(Your instructions)
The data shown below should all be retyped exactly.

[Pixel coordinate grounding data]

************

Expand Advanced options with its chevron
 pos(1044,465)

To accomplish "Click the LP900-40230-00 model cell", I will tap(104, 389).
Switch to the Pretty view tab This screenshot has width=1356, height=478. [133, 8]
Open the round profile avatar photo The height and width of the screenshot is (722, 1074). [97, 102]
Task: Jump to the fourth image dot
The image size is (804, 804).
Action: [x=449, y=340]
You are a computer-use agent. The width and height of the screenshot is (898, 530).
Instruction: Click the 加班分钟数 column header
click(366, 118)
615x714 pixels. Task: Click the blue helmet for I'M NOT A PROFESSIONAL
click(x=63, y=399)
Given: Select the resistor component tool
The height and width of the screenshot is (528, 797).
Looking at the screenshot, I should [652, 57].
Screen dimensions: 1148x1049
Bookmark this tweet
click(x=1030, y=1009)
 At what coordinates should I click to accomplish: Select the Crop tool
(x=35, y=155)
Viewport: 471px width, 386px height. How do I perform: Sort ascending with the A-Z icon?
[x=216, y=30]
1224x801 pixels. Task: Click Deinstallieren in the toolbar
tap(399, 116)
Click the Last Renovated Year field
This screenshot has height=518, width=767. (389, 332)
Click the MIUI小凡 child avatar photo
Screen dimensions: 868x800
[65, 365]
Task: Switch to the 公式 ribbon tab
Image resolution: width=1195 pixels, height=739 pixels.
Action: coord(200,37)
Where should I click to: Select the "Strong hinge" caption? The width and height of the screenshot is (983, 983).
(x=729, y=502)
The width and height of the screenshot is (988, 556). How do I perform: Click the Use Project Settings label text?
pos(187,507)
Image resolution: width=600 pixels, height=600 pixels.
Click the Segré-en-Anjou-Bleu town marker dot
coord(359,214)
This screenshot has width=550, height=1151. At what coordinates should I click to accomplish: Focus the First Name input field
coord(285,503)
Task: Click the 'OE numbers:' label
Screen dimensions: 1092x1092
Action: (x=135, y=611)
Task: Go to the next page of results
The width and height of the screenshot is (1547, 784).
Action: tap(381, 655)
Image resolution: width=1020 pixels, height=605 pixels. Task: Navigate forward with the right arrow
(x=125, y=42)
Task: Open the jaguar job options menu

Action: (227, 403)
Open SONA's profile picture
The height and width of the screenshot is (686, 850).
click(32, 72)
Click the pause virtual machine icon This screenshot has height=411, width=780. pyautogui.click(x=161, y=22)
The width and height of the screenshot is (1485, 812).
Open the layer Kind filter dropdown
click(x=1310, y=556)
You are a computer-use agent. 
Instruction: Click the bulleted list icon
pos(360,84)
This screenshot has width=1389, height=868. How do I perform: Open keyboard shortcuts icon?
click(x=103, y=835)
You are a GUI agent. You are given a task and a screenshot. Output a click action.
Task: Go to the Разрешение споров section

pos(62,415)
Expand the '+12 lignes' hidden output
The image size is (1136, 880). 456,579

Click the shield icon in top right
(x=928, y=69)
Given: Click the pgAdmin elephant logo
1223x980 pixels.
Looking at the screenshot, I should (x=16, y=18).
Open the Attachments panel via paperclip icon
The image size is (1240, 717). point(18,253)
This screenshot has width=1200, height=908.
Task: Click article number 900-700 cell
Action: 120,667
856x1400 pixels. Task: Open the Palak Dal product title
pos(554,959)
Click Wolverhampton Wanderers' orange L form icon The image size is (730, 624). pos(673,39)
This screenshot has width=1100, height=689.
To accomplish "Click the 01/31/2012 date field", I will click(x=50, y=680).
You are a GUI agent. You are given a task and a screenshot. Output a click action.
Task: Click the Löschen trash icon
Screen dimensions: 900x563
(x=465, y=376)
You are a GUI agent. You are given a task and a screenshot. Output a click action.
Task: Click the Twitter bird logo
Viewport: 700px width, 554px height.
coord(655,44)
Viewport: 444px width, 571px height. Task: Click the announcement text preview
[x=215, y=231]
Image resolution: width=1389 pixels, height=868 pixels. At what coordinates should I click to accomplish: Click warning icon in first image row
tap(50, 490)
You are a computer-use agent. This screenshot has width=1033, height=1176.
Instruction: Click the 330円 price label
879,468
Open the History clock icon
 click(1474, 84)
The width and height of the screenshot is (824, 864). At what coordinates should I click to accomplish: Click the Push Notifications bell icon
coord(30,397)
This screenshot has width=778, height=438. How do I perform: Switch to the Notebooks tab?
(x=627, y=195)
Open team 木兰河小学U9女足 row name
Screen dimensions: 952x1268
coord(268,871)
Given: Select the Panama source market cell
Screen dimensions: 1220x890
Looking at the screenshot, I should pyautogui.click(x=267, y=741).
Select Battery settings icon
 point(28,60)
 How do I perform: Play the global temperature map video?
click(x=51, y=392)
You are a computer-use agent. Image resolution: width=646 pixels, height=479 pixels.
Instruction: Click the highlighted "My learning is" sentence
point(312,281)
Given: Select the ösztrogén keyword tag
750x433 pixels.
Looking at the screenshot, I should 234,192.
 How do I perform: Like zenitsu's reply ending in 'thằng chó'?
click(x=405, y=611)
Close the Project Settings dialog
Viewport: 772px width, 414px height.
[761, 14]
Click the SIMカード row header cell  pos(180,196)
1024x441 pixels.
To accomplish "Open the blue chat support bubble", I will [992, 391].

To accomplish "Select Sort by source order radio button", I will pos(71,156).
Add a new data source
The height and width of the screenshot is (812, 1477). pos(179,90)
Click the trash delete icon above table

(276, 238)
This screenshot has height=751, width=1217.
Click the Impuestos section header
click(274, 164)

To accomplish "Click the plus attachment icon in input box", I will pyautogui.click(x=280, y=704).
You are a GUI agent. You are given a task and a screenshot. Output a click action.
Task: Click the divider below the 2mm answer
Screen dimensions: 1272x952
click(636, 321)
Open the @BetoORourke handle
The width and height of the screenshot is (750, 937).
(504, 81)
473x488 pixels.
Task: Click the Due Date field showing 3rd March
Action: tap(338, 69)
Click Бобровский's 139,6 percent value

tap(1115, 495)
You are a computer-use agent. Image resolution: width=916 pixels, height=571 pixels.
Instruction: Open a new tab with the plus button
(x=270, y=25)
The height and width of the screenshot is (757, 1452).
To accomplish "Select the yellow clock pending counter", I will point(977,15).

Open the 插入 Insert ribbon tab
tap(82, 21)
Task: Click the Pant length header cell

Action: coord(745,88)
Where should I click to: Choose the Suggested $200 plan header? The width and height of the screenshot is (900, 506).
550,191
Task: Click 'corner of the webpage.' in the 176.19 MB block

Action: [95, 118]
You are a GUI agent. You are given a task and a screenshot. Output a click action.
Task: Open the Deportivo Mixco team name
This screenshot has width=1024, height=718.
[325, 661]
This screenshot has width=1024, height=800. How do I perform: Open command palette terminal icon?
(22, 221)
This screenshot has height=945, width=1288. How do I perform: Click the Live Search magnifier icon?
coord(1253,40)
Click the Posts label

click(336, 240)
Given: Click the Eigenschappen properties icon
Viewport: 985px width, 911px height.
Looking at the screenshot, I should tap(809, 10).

************

(Response to this exercise)
Expand Advanced options with its chevron
 pos(1044,465)

To accomplish "Click the LP900-40230-00 model cell", I will tap(104, 389).
Switch to the Pretty view tab This screenshot has width=1356, height=478. [133, 8]
Open the round profile avatar photo The height and width of the screenshot is (722, 1074). [97, 102]
Task: Jump to the fourth image dot
The image size is (804, 804).
Action: [x=449, y=340]
You are a computer-use agent. The width and height of the screenshot is (898, 530).
Instruction: Click the 加班分钟数 column header
click(366, 118)
615x714 pixels. Task: Click the blue helmet for I'M NOT A PROFESSIONAL
click(x=63, y=399)
Given: Select the resistor component tool
The height and width of the screenshot is (528, 797).
Looking at the screenshot, I should [652, 57].
Screen dimensions: 1148x1049
Bookmark this tweet
click(x=1030, y=1009)
 At what coordinates should I click to accomplish: Select the Crop tool
(x=35, y=155)
Viewport: 471px width, 386px height. How do I perform: Sort ascending with the A-Z icon?
[x=216, y=30]
1224x801 pixels. Task: Click Deinstallieren in the toolbar
tap(399, 116)
Click the Last Renovated Year field
This screenshot has height=518, width=767. (389, 332)
Click the MIUI小凡 child avatar photo
Screen dimensions: 868x800
[65, 365]
Task: Switch to the 公式 ribbon tab
Image resolution: width=1195 pixels, height=739 pixels.
Action: coord(200,37)
Where should I click to: Select the "Strong hinge" caption? The width and height of the screenshot is (983, 983).
(x=729, y=502)
The width and height of the screenshot is (988, 556). How do I perform: Click the Use Project Settings label text?
pos(187,507)
Image resolution: width=600 pixels, height=600 pixels.
Click the Segré-en-Anjou-Bleu town marker dot
coord(359,214)
This screenshot has width=550, height=1151. At what coordinates should I click to accomplish: Focus the First Name input field
coord(285,503)
Task: Click the 'OE numbers:' label
Screen dimensions: 1092x1092
Action: (x=135, y=611)
Task: Go to the next page of results
The width and height of the screenshot is (1547, 784).
Action: tap(381, 655)
Image resolution: width=1020 pixels, height=605 pixels. Task: Navigate forward with the right arrow
(x=125, y=42)
Task: Open the jaguar job options menu

Action: (227, 403)
Open SONA's profile picture
The height and width of the screenshot is (686, 850).
click(32, 72)
Click the pause virtual machine icon This screenshot has height=411, width=780. pyautogui.click(x=161, y=22)
The width and height of the screenshot is (1485, 812).
Open the layer Kind filter dropdown
click(x=1310, y=556)
You are a computer-use agent. 
Instruction: Click the bulleted list icon
pos(360,84)
This screenshot has width=1389, height=868. How do I perform: Open keyboard shortcuts icon?
click(x=103, y=835)
You are a GUI agent. You are given a task and a screenshot. Output a click action.
Task: Go to the Разрешение споров section

pos(62,415)
Expand the '+12 lignes' hidden output
The image size is (1136, 880). 456,579

Click the shield icon in top right
(x=928, y=69)
Given: Click the pgAdmin elephant logo
1223x980 pixels.
Looking at the screenshot, I should (x=16, y=18).
Open the Attachments panel via paperclip icon
The image size is (1240, 717). point(18,253)
This screenshot has width=1200, height=908.
Task: Click article number 900-700 cell
Action: 120,667
856x1400 pixels. Task: Open the Palak Dal product title
pos(554,959)
Click Wolverhampton Wanderers' orange L form icon The image size is (730, 624). pos(673,39)
This screenshot has width=1100, height=689.
To accomplish "Click the 01/31/2012 date field", I will click(x=50, y=680).
You are a GUI agent. You are given a task and a screenshot. Output a click action.
Task: Click the Löschen trash icon
Screen dimensions: 900x563
(x=465, y=376)
You are a GUI agent. You are given a task and a screenshot. Output a click action.
Task: Click the Twitter bird logo
Viewport: 700px width, 554px height.
coord(655,44)
Viewport: 444px width, 571px height. Task: Click the announcement text preview
[x=215, y=231]
Image resolution: width=1389 pixels, height=868 pixels. At what coordinates should I click to accomplish: Click warning icon in first image row
tap(50, 490)
You are a computer-use agent. This screenshot has width=1033, height=1176.
Instruction: Click the 330円 price label
879,468
Open the History clock icon
 click(1474, 84)
The width and height of the screenshot is (824, 864). At what coordinates should I click to accomplish: Click the Push Notifications bell icon
coord(30,397)
This screenshot has width=778, height=438. How do I perform: Switch to the Notebooks tab?
(x=627, y=195)
Open team 木兰河小学U9女足 row name
Screen dimensions: 952x1268
coord(268,871)
Given: Select the Panama source market cell
Screen dimensions: 1220x890
Looking at the screenshot, I should pyautogui.click(x=267, y=741).
Select Battery settings icon
 point(28,60)
 How do I perform: Play the global temperature map video?
click(x=51, y=392)
You are a computer-use agent. Image resolution: width=646 pixels, height=479 pixels.
Instruction: Click the highlighted "My learning is" sentence
point(312,281)
Given: Select the ösztrogén keyword tag
750x433 pixels.
Looking at the screenshot, I should 234,192.
 How do I perform: Like zenitsu's reply ending in 'thằng chó'?
click(x=405, y=611)
Close the Project Settings dialog
Viewport: 772px width, 414px height.
[761, 14]
Click the SIMカード row header cell  pos(180,196)
1024x441 pixels.
To accomplish "Open the blue chat support bubble", I will [992, 391].

To accomplish "Select Sort by source order radio button", I will pos(71,156).
Add a new data source
The height and width of the screenshot is (812, 1477). pos(179,90)
Click the trash delete icon above table

(276, 238)
This screenshot has height=751, width=1217.
Click the Impuestos section header
click(274, 164)

To accomplish "Click the plus attachment icon in input box", I will pyautogui.click(x=280, y=704).
You are a GUI agent. You are given a task and a screenshot. Output a click action.
Task: Click the divider below the 2mm answer
Screen dimensions: 1272x952
click(636, 321)
Open the @BetoORourke handle
The width and height of the screenshot is (750, 937).
(504, 81)
473x488 pixels.
Task: Click the Due Date field showing 3rd March
Action: tap(338, 69)
Click Бобровский's 139,6 percent value

tap(1115, 495)
You are a computer-use agent. Image resolution: width=916 pixels, height=571 pixels.
Instruction: Open a new tab with the plus button
(x=270, y=25)
The height and width of the screenshot is (757, 1452).
To accomplish "Select the yellow clock pending counter", I will point(977,15).

Open the 插入 Insert ribbon tab
tap(82, 21)
Task: Click the Pant length header cell

Action: coord(745,88)
Where should I click to: Choose the Suggested $200 plan header? The width and height of the screenshot is (900, 506).
550,191
Task: Click 'corner of the webpage.' in the 176.19 MB block

Action: [95, 118]
You are a GUI agent. You are given a task and a screenshot. Output a click action.
Task: Open the Deportivo Mixco team name
This screenshot has width=1024, height=718.
[325, 661]
This screenshot has width=1024, height=800. How do I perform: Open command palette terminal icon?
(22, 221)
This screenshot has height=945, width=1288. How do I perform: Click the Live Search magnifier icon?
coord(1253,40)
Click the Posts label

click(336, 240)
Given: Click the Eigenschappen properties icon
Viewport: 985px width, 911px height.
Looking at the screenshot, I should tap(809, 10).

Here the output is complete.